We are in the midst of GCSE exam season – which means that stressful arguments and quite often sleepless nights are all too common in many UK homes – with teenagers, parents and teachers all sharing the pain!
Here at Lifetime we have a number of people whose children are in the last year of their Secondary School education – and have started taking their GCSE’s this week.
Lifetimers Bill, Andrew, Karen, Tracey, Kevin and Simon S all have sons and daughters in ‘exam mode’.
It’s a tough time, no question!
Mumsnet founder Justine Roberts says: “Revision time can wreak havoc in a family house – stress levels are high, coffee mugs accumulate, and anxious parents grow ever watchful.
“It’s difficult to get the right balance, but on the whole we advise parents to exercise patience – take the pressure off, stock the snack-cupboards and offer much-welcomed tea breaks.”

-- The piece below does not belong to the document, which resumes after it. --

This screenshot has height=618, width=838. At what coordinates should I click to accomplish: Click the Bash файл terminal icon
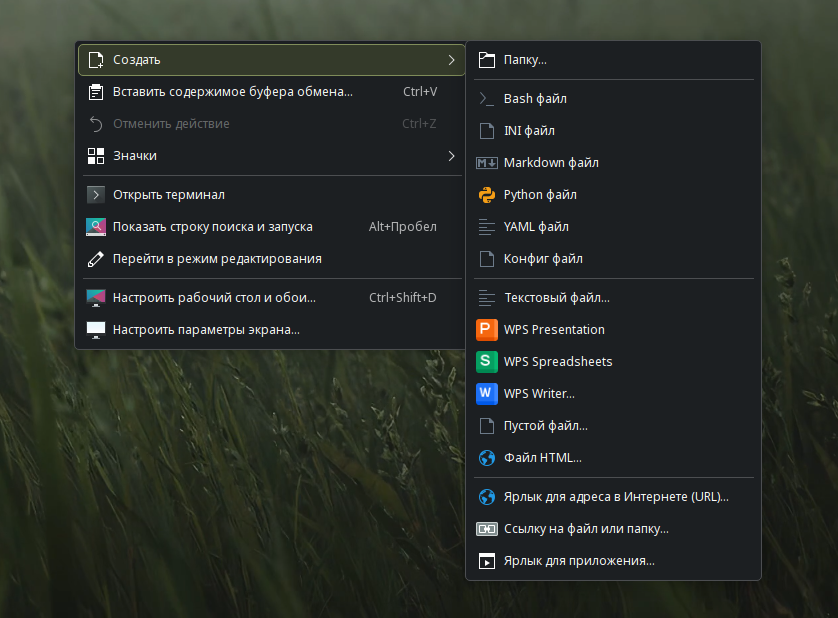[487, 99]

Consultant educational psychologist Vivian Hill says “young people have a variety of ways of revising, and stress in the home is often increased when parents fail to understand that.

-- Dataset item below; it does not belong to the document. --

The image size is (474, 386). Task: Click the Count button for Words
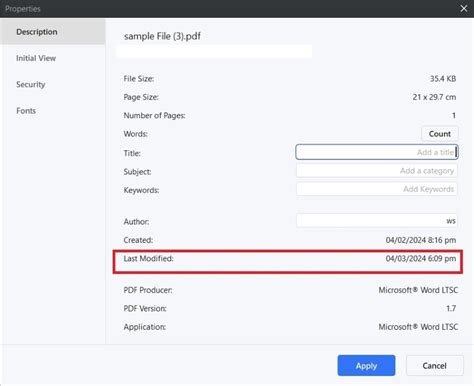click(440, 134)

“Each child will have a different style or approach to learning, some will have revision notes highlighted with coloured pens, others might use audio tape and some learn better interactively, working with a friend.
“It’s important to find out what works for them. This can lead to conflict. For example, some people find it easier to revise with music or the TV on in the background and some parents think it should be turned off. Some want to study all night long and parents might want lights out at 10:00. Some people are very fortunate in that they are doing what looks like half-hearted preparation but it is very effective.”
As parents. there is a risk that if you interfere too much, you might increase the stress on the young people even more. We must remember that most of the groundwork and preparation for exams is done in schools.
This is possibly one of the most difficult teenage times and parents need to be patient, bite their tongues and expect their children to be more difficult than normal because they are stressed. Try not to increase the pressure by saying things like, ‘It’s your one-and-only-chance,’ it’s far better to say ‘Don’t worry, just try to do your best.’”
From everyone at Lifetime we wish all the young people taking exams the very best of luck. Do your best and no-one can wish for more.